▸ WORK ORDER 1
In the passage on concession savings, condense the paragraph that begins "The deal was supposed to save" into a shorter version that keeps its main facts.
▸ WORK ORDER 2
Extend the passage on concession savings, beginning after its closing question.

▸ PASSAGE SHOWN
● ● ●
The deal was supposed to save $701 million in 2011-12, though many lawmakers acknowledged the administration was handicapped in its effort to hit that target. Unions had rejected the package in mid-June, and the fiscal year already was 1½ months old when the second vote brought ratification in mid-August.
The big test would come in the 2012-13 fiscal year, when the projected savings was $901 million.
But when Malloy proposed that budget in February 2012, and when lawmakers adopted it three months later, the $901 million in concessions savings had decreased to $648 million in actual spending reductions spread across agency budgets.
Why it shrunk by almost $253 million is not clear.
The ink was still wet on a tentative agreement and the unions' approval was still pending when lawmakers got their first hint that the deal would be difficult to parse.
Nonpartisan legislative analysts reported on June 4, 2011, that they could vouch for less than 40 percent of the promised initial savings because of unanswered questions or insufficient data.
The Office of Fiscal Analysis had the most trouble assessing pension and health changes, or the efficiency savings targets.
"Please note that at this time we are unable to determine or verify the levels that are contained in these estimates in many cases," OFA Director Alan Calandro wrote.
So what is known about concessions savings?
● ● ●
(Records excerpted from a collection)
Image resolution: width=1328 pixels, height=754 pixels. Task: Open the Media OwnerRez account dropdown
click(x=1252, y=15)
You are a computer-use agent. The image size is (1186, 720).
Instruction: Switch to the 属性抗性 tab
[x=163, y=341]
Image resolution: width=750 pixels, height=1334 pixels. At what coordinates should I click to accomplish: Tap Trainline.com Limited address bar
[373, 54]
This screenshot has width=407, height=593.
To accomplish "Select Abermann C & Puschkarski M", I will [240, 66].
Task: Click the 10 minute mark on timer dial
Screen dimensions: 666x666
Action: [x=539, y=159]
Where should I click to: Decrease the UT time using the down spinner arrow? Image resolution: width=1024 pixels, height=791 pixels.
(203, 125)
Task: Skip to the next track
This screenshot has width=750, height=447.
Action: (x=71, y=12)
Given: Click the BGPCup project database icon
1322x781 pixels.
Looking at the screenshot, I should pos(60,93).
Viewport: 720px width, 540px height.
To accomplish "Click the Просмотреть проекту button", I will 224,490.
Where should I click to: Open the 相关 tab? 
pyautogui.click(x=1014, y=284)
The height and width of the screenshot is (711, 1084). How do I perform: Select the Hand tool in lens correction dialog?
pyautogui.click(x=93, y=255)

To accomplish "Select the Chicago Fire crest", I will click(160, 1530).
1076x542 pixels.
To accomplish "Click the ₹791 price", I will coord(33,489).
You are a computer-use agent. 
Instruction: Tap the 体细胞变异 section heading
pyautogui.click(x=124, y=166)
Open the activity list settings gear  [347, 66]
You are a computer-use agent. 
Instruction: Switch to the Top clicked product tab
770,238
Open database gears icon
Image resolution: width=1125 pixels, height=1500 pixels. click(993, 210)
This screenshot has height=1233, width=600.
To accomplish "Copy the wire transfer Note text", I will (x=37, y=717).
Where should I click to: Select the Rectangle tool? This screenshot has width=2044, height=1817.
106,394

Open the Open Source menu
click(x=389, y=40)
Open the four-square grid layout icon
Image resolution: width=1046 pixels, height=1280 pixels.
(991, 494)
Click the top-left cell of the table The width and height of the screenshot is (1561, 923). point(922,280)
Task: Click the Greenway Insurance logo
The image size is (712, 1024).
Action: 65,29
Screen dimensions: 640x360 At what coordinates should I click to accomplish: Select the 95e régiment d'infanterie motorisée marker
● ● ●
▸ EXERCISE ANSWER 1
The deal was meant to save $701 million in 2011-12, but many lawmakers admitted the administration was hampered in reaching that goal. Unions rejected the package in mid-June, and ratification came only after a second vote in mid-August, when the fiscal year was already 1½ months old.

▸ EXERCISE ANSWER 2
If the wage freeze provided nearly half of the $648 million in spending reductions built into the current budget, what role might the other components have played?
Beyond the bullet points
Originally expected to save $65 million, concessions-induced retirements may have been the saving grace of the Malloy plan.
The governor kept his pledge not to pay financial incentives to encourage well-compensated, veteran workers to retire.
But while Malloy refused to pay senior workers to retire, he never said anything about discouraging them from staying on the job.
The concessions deal ordered several new pension restrictions aimed at all who retired after Oct. 1, 2011.
The result was an unprecedented exodus.
More than 2,600 state workers retired during the first three-quarters of 2011, about 2½ times the number recorded at that point in the previous year. Though the administration acknowledges it's impossible to guess how many people retired just to avoid the concessions changes, Barnes has said that it likely produced well more than the original $65 million per year savings estimate.
Changes in health care were supposed to save $203.4 million this year.
The administration had assumed that half of all workers would elect not to join the wellness program and would pay higher premiums and deductibles that would save the state $120.5 million.
According to Comptroller Kevin P. Lembo's office, only about 1 percent of workers chose not to join.
This year, that means a savings of less than $815,000 from premium hikes. If all workers outside the wellness plan also pay the full $350 deductible, that represents another $237,650.
New pension limits were supposed to save $183 million this year while the state's actual contributions would shrink by about $20 million.
But, again, a simple comparison is unfair.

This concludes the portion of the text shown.